‘How do you think we feel?’: Frustration mounts as Marlins start 0-6 after All-Star Break
The Miami Marlins insist they aren’t panicking.
But there’s no denying frustration is starting to appear.
“How do you think we feel?” Marlins starting pitcher Sandy Alcantara asked rhetorically Wednesday. “We feel [expletive] bad because we lost six games in a row.”
After going into the All-Star Break with the second-best record in the National League, the Marlins opened the unofficial second half of the season with a road trip to forget.
Three games in Baltimore against the playoff-contending Orioles. Three losses.
Three games in St. Louis against the not-playoff-contending Cardinals. Three more losses.
It’s the first time this year the Marlins (53-45) have lost six consecutive games and the first time since August 2019 that they went without a win on a road trip of at least six games.
And it put a hit on the Marlins’ playoff hopes. Miami entered the All-Star Break holding the National League’s top wild card spot. Now, they’re on the outside looking in, albeit only a half game behind the Philadelphia Phillies for the third wild-card spot and one and a half games behind the San Francisco Giants and Arizona Diamondbacks, who hold the top two wild-card positions entering Thursday.
According to FanGraphs, the Marlins’ playoff chances entering the All-Star Break were 74.5 percent. The Marlins’ playoff chances entering Thursday’s off day, following the six-game losing streak: 46.8 percent.
“We knew that anytime you have a 162-game season, you’re going to hit adversity,” Marlins utility player Jon Berti said. “It’s probably better to hit it now and respond to it as we continue to grow as a team because there’s definitely going to be a lot of adversity if we want to play in the big games.”
As Berti noted, losing streaks happen with every team. Every team in MLB has lost at least four consecutive games at one point this season. Fifteen teams, half the league, has at least one losing streak of six games, including the playoff-contending Tampa Bay Rays (seven consecutive games), Phillies, Cincinnati Reds and Milwaukee Brewers. The Rays and Atlanta Braves, the top teams in each league entering the break, are currently on four-game losing streaks.
The timing of Miami’s longest losing streak of the season is unfortunate.
Their previous season-long losing streak before this one was five games in early May when they were swept in a three-game home series against the Braves May 2-4 and then dropped the first two games of a road series against the Chicago Cubs May 5-6 to fall to 16-18 early in the season.
Miami went 37-21 the rest of the way into the All-Star Break, before they dropped these six games just more than a week and a half before MLB’s trade deadline. The Marlins are poised to be buyers. Stopping this skid and stringing together a few wins before the Aug. 1 deadline would do wonders to assure the front office that adding to the roster for a playoff push — ideally an impact bat and a right-handed reliever — is the move to make.
And it’s not like the Marlins were blown out in any capacity.

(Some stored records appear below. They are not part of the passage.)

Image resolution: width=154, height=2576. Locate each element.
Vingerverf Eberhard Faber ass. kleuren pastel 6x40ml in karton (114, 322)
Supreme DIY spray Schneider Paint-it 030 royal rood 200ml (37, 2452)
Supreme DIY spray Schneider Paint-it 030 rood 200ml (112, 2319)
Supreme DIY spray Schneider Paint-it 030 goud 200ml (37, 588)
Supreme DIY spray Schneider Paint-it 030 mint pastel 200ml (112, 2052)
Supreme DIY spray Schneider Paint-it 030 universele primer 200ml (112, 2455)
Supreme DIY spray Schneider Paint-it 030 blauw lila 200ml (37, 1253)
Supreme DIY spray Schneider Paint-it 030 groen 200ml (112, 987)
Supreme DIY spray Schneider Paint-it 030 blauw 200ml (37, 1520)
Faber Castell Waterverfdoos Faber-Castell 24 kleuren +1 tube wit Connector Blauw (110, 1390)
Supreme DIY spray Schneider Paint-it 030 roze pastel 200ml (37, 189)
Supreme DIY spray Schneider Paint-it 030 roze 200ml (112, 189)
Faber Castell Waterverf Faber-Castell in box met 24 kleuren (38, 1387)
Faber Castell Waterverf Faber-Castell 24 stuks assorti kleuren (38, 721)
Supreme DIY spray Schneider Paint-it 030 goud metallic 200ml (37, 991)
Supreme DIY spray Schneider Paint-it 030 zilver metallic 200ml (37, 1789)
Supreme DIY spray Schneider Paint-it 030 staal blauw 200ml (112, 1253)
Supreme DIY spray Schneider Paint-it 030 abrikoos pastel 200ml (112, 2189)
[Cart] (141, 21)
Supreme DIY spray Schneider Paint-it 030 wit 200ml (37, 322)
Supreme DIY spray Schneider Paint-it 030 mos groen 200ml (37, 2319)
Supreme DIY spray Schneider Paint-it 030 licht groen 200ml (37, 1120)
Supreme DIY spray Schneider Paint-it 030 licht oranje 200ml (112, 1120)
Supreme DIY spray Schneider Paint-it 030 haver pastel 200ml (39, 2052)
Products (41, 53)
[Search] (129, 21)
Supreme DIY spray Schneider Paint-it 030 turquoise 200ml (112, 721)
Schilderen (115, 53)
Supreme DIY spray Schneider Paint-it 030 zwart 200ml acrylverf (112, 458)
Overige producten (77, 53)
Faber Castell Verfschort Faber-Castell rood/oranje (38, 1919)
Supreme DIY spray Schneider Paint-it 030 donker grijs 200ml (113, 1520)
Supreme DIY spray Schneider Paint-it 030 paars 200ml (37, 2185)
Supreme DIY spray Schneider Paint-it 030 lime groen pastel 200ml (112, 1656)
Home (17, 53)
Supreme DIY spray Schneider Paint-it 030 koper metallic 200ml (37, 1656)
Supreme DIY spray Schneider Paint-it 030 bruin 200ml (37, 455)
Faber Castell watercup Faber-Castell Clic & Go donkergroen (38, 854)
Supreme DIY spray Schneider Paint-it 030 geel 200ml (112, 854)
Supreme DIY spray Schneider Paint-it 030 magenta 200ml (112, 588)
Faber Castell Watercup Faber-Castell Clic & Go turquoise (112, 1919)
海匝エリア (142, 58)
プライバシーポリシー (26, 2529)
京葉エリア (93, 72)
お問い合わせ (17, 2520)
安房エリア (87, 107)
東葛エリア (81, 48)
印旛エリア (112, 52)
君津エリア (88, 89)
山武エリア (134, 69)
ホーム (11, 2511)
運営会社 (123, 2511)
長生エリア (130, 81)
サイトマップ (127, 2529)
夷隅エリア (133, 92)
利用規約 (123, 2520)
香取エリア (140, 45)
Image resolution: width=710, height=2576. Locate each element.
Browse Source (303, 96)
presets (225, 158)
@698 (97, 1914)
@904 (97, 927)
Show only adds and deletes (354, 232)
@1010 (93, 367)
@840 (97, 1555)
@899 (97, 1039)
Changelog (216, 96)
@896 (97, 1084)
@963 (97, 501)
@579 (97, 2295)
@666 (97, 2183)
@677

All six games were decided by no more than three runs, including a pair of one-run losses against Baltimore after going 21-6 in one-run games before the All-Star Break.
“Guys here want to win,” catcher Jacob Stallings said. “It’s important. So there’s going to be frustration, especially when most of the games were close games. Everybody’s just gotta do a little bit better.”
So what went wrong on this road trip?
They failed to get the clutch hit. The Marlins went a combined 12 for 64 (.188) with runners in scoring position over the six games. Their .436 on-base-plus-slugging mark with runners in scoring position since the All-Star Break is the worst in MLB
They also failed to maintain leads when they had them. Miami led Baltimore 4-0 on Saturday before falling 6-5, led the Cardinals 2-1 and tied the game at 3-3 on Monday before losing 6-4, and had leads of 1-0 and 2-1 against St. Louis on Tuesday before falling 5-2 in 10 innings on a walk-off three-run home run.
“We were winning games [in the first half] that we’re losing now,” Marlins manager Skip Schumaker said. “It’s part of the season. You have winning streaks. You have losing streaks. It’s just how you bounce back and how you get out of these things.”
Or, as Stallings succinctly put it: “We just didn’t play good enough.”
A reset is needed, and Miami will have a chance to do it with an extended run of games at loanDepot park.
The Marlins play 10 of their next 12 games at home, starting with a weekend series against the Colorado Rockies that begins Friday. They then go to St. Petersburg for a two-game series against the Rays before playing the next seven at home — three games against the Detroit Tigers July 28-30 and four against the Phillies July 31-Aug. 3.
Miami is 30-18 at home this season.
“We started on the wrong foot in the second half,” outfielder Bryan De La Cruz said, “but tomorrow is going to be another day. There are going to be opportunities every day, every day, every day. Just have to continue battling and just take this opportunity and keep playing.”